Adverse events have been documented with phytonadione, including anaphylaxis.15 The overall incidence of anaphylaxis with phytonadione is not well defined. A study by Riegert-Johnson and colleagues15 evaluated the incidence of anaphylaxis after IV phytonadione at their institution during a 58-month period. They reported the incidence of anaphylaxis with IV phytonadione at 3 per 10,000 doses (95% CI, 0.04–11 per 10,000).15 In our study, no documented adverse events including anaphylaxis were noted. Additionally, the studies by McLauren and colleagues9 and Koshel and colleagues10 described above also noted no documented adverse events. It is important to note that all of these studies have limited sample sizes, but it could be speculated that adverse effects, such as anaphylaxis, are not dose dependent, given the variability of dosing discussed in these studies. However, caution should still be taken when administering phytonadione, especially when given through the IV route.

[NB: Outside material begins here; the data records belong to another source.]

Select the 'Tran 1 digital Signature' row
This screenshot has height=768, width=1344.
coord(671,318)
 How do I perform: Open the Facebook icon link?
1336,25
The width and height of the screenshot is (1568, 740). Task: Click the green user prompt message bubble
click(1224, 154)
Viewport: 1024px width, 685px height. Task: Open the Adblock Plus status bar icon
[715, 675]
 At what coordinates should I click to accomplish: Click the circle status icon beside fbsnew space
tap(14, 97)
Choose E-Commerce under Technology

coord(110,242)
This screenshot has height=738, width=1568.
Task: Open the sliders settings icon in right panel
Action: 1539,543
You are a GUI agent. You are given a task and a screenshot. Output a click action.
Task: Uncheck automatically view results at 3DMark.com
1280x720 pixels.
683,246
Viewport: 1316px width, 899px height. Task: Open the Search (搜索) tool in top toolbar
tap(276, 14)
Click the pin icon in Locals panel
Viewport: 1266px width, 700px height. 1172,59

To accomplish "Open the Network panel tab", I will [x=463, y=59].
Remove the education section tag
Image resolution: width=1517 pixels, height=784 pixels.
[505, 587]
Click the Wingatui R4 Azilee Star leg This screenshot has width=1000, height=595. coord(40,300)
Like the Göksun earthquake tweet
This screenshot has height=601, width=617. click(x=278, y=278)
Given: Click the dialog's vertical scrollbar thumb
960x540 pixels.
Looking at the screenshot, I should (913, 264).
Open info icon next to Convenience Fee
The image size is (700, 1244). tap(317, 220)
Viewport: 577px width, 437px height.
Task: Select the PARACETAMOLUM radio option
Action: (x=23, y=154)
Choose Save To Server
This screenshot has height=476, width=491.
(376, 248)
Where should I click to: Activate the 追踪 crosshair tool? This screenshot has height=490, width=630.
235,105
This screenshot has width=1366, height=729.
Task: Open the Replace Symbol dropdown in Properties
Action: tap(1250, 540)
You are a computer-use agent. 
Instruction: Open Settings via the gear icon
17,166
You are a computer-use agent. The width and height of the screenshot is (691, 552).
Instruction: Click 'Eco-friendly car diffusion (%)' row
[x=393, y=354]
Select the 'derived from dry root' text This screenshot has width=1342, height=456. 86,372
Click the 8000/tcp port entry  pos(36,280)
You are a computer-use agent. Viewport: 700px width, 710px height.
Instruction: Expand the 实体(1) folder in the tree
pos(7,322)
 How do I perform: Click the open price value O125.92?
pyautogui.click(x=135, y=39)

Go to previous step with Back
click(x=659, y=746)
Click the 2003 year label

Limitations must be considered for this study. First, this study was conducted at a single center with a small sample size. To account for the limited sample size, a logistic regression analysis was conducted to identify factors associated with a normalized INR. Second, the retrospective nature of this study made it difficult to determine documentation of active bleeding or adverse events attributed to phytonadione according to the EMR. Additionally, at the time of this study there was no dosing protocol at our institution for phytonadione. In addition, INR values were not routinely obtained from all patients, which may have affected results evaluating INR changes. Therefore, these findings may have likely contributed to the variability of the results in this study.

Conclusions

Resolving coagulopathy in critically ill children with septic shock can be challenging. Less than half of patients in our study achieved a normalized INR following IV phytonadione. In those with a normalized INR, most achieved resolution after receipt of 2 phytonadione doses. The median cumulative dose and receipt of either FFP or cryoprecipitate was not associated with an increased odds of a normalized INR. Consistent monitoring of INRs should be performed throughout therapy to determine if dosing should be altered in order to obtain an INR ≤1.2 and resolve coagulopathy. Future studies with larger sample sizes are needed to further explore the role of phytonadione in critically ill children with sepsis-induced DIC and its efficacy in resolving coagulopathy.

Acknowledgments

At the time of this study Dr Stephens was a PGY2 Pediatric Pharmacy Resident at the University of Oklahoma College of Pharmacy. We would like to thank Ashley Benedict, PharmD student at The University of Oklahoma College of Pharmacy, for her assistance with the data collection.

ABBREVIATIONS

APACHE II

Acute Physiology and Chronic Health Evalauation II Score;

aOR

adjusted odds ratio;

DIC

disseminated intravascular coagulopathy;

ECMO

extracorporeal membrane oxygenation;

EMR

electronic medical record;

FFP

fresh frozen plasma;

INR

international normalized ratio;

IV

intravenous;

PIM2

Pediatric Index of Mortality 2;

PRISM III

Pediatric Risk of Mortality III;

SQ

subcutaneous

Footnotes

Disclosure. The authors declare no conflicts or financial interest in any product or service mentioned in the manuscript, including grants, equipment, medications, employment, gifts, and honoraria.

Ethical Approval and Informed Consent. The authors assert that all procedures contributing to this work comply with the ethical standards of the relevant national guidelines on human experimentation and has been approved by our institution review board. Given the nature of this study, informed consent, assent, and parental permissions were not required.